Just for informational purposes I am 25 and married with no kids. Uh...as far as your question no it isn't what I'm about. I enjoy teaching people things and I love to fly even if I'm not the one manipulating the controls. I play trumpet and guitar and one of the funnest things I have ever done is to teach lessons for these things. I also want to be able to pay for my own flights by doing this. I am just about finished with my private and if some day I can get to the instructor rating it would be great. I guess my vision is to get on with a flying club(possibly a flight school) and be an instructor for one of those. There are several in my area that have CFI's that only do it part time and I have talked to several of them that said they love it. They are guys/gals who decided that being a full time pilot is something that is just not worth the sacrifice you have to make but love to fly. I think my comment may have come off the wrong way; yes I want to make some money through this so I can afford every once in a while to go fly but I do think I would enjoy teaching part of the time. I doubt I would make enough to do anything but use it to fly.
 

planesiscool

New Member
one word of experience, it can be tough to juggle instructing on the side. okay that was 10 words...

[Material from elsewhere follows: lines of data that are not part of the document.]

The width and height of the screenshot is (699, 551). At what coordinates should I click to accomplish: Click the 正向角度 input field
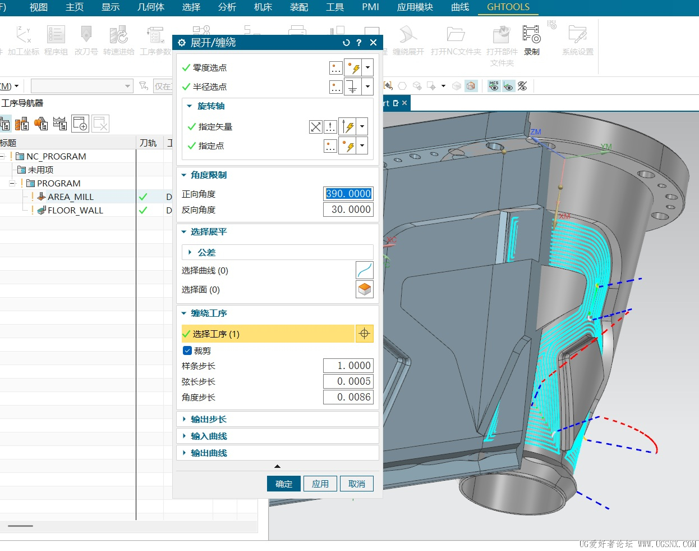[x=348, y=194]
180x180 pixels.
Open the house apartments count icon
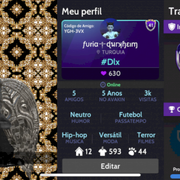click(79, 151)
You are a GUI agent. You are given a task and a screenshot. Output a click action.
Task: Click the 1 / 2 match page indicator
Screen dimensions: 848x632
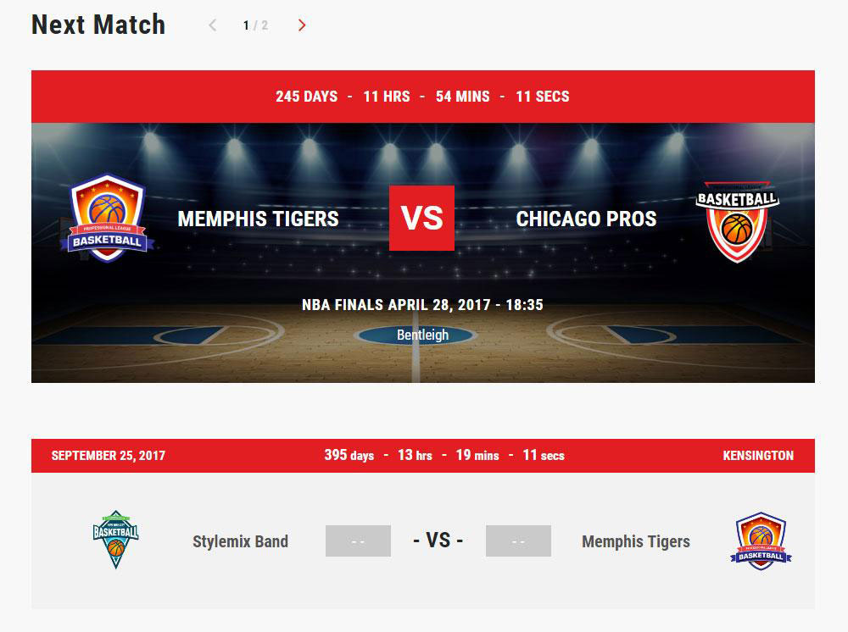point(255,25)
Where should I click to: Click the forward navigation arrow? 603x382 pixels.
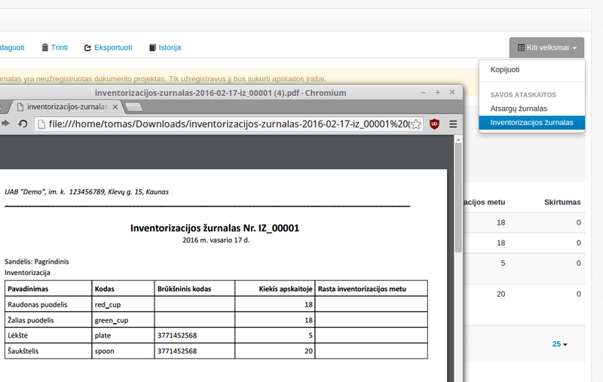[6, 124]
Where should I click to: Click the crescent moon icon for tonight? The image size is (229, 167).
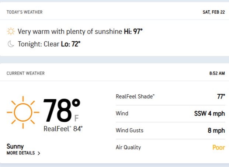tap(11, 44)
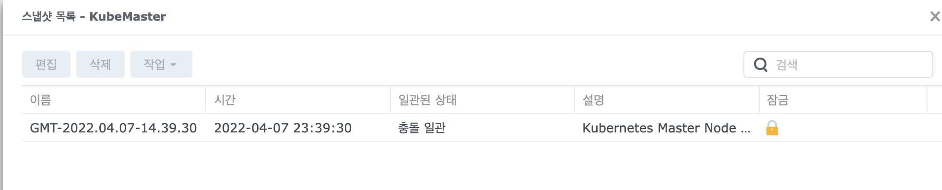This screenshot has width=942, height=190.
Task: Sort by the 이름 column header
Action: pos(114,100)
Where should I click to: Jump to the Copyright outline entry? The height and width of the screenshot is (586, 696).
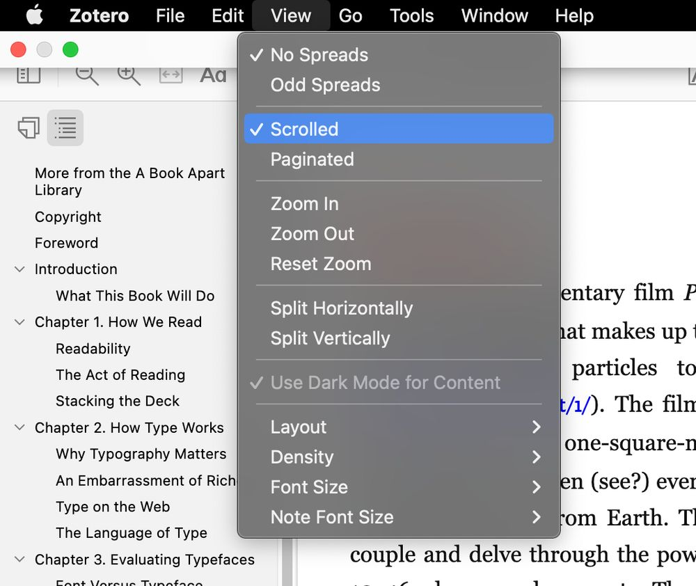68,217
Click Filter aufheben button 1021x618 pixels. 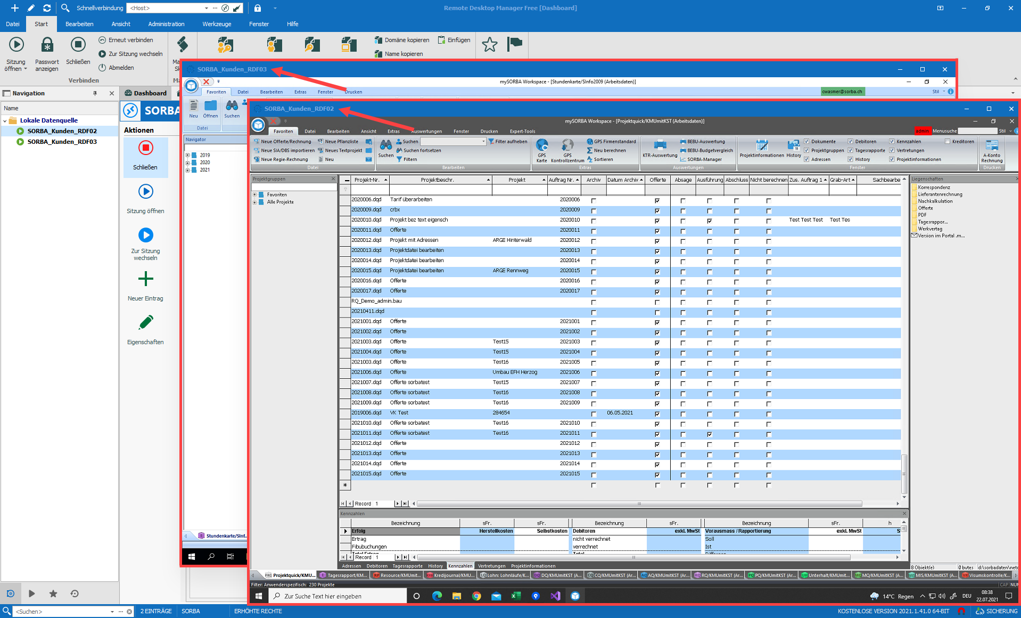point(507,142)
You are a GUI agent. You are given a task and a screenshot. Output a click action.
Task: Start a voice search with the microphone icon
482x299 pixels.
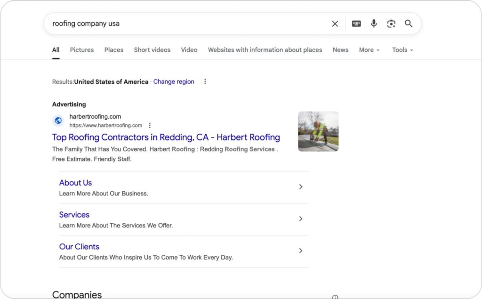coord(374,23)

If you're looking for balance, having a second job can be demanding

True dat...guys I have talked to at flying clubs say they only take 1 or 2 students at a time.
 

Beech driver

Well-Known Member
I instruct part time as well and truly enjoy it. As previously stated, you need to manage your time and student load so you do other things than just work/fly. That is a lesson I learned rather quickly. For that reason alone, I some down time during the week.
 

MidlifeFlyer

Well-Known Member
I enjoy teaching people things and I love to fly even if I'm not the one manipulating the controls. I play trumpet and guitar and one of the funnest things I have ever done is to teach lessons for these things.
Completely biased view (since this in large part describes me) but I think your motivation is perfect.
 

MidlifeFlyer

Well-Known Member
Midlife - you're an attorney, right? What kind of teaching schedule are you able to keep and still practice law?
A lousy one. I was working in-house for a company about 10 minutes from the airport when I started teaching and had a relatively flexible schedule - even managed to get away for a long lunch for a mid-day lesson once a week. But even then, I never carried more than 2 regular students.

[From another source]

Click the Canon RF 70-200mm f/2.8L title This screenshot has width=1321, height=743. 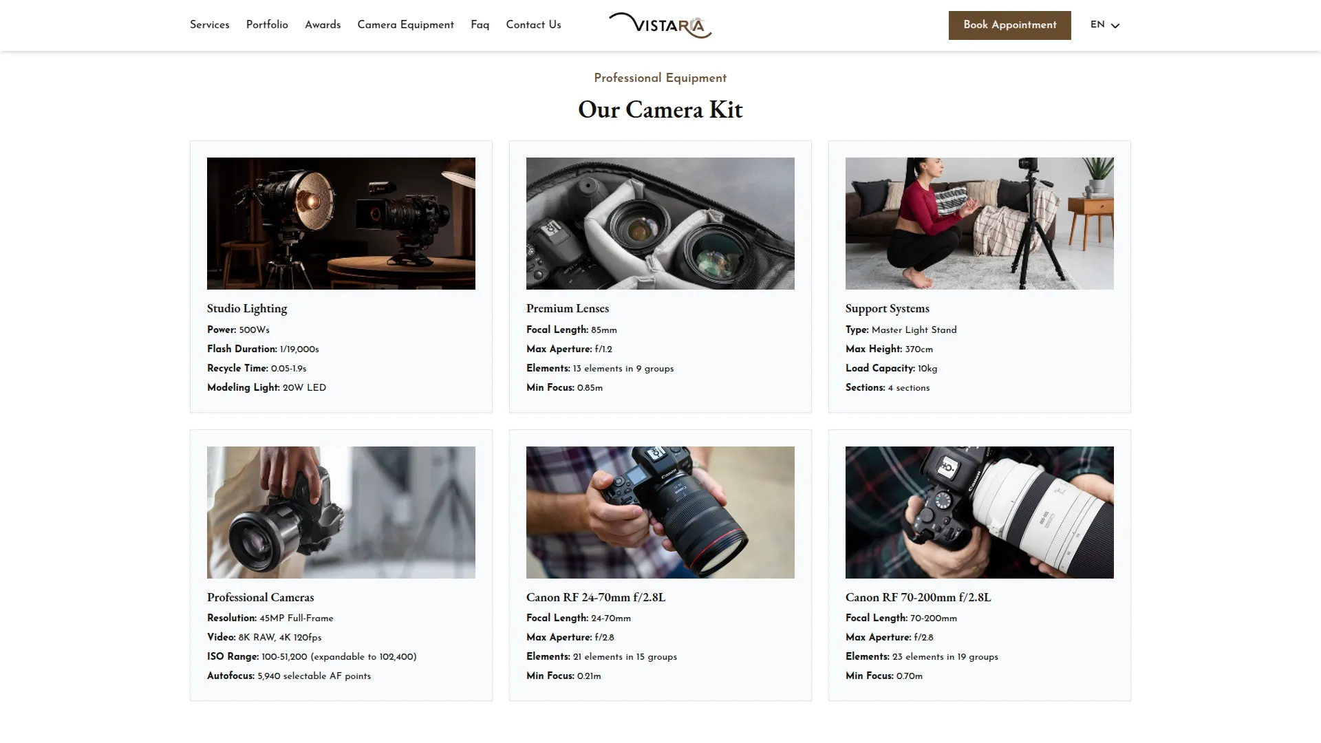919,597
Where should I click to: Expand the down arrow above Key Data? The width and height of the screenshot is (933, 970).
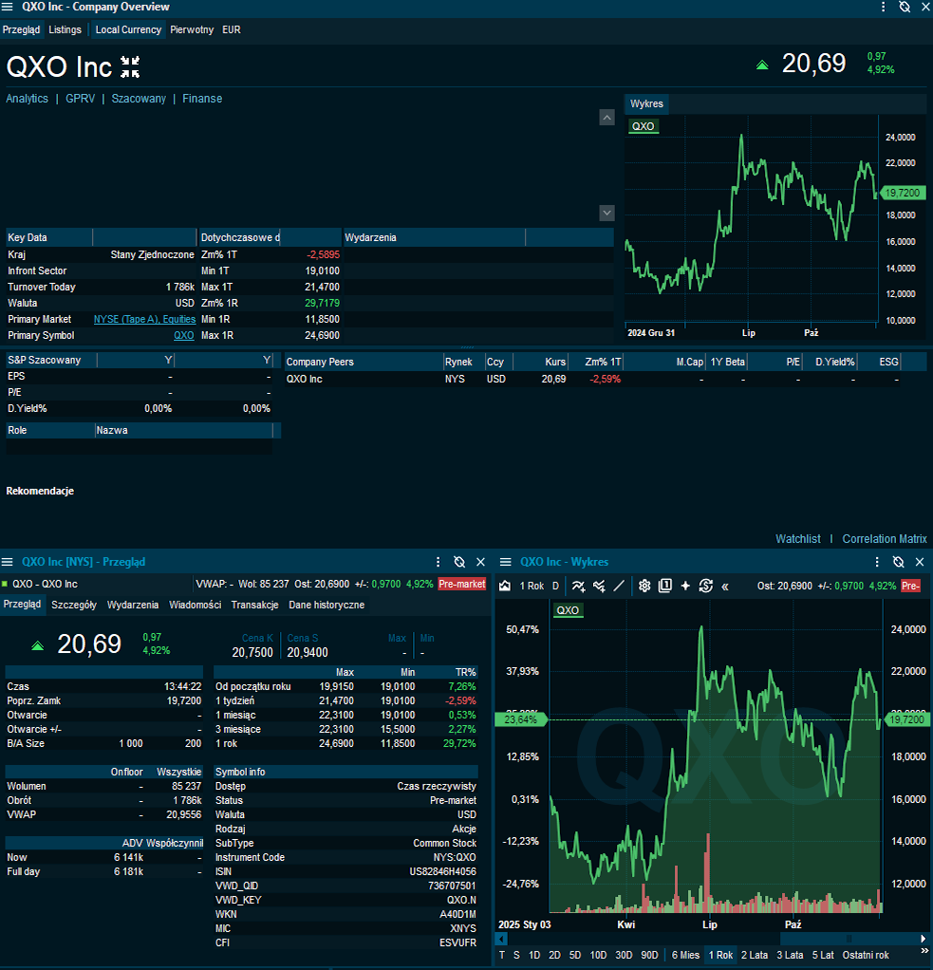pyautogui.click(x=607, y=213)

I went back to private practice a few years ago and things changed. Weekdays are shot. I pretty much stick with one regular at a time - on weekends - and that's generally someone whose schedule is as bad as mine, although I do flight reviews and short-term.

Looking forward to when I can start cutting back on lawyering and teaching more regularly.

btw, 9 posts and you caught that I was a lawyer? Or have we met on some other board?
 

JoelT

Well-Known Member
Here is something to keep in mind. Absolute bare minimum cost to get your CFI is around 20K to 30K, probably more now. You could save most of that and just get an instrument rating. Then, you could use the other 10 or 20 grand you saved to do a bunch of flying on your own. It will take a looooong time recoup your investment otherwise.

But, if you go into this expecting to flush all that cash and never see a return on investment, go for it. If teaching is what you want to do, just think of the investment as the same thing as someone who throws 30 grand at a boat.
 

planesiscool

New Member
yeah...recouping your investment is going to be pretty close to impossible but I think you get other returns other than monetary from doing this.
 

tonyw

Well-Known Member
I know a lot of people who do just what you're talking about. There are a bunch of guys in my flying club who instruct when they're not flying the heavy metal.

And you know what they all say?

It's more fun to teach a primary student than it is to fly a 737 or 757 from point a to point b.
 

planesiscool

New Member
I know a lot of people who do just what you're talking about. There are a bunch of guys in my flying club who instruct when they're not flying the heavy metal.

And you know what they all say?

It's more fun to teach a primary student than it is to fly a 737 or 757 from point a to point b.

That is what I would think plus it stays more of a hobby than becoming a job.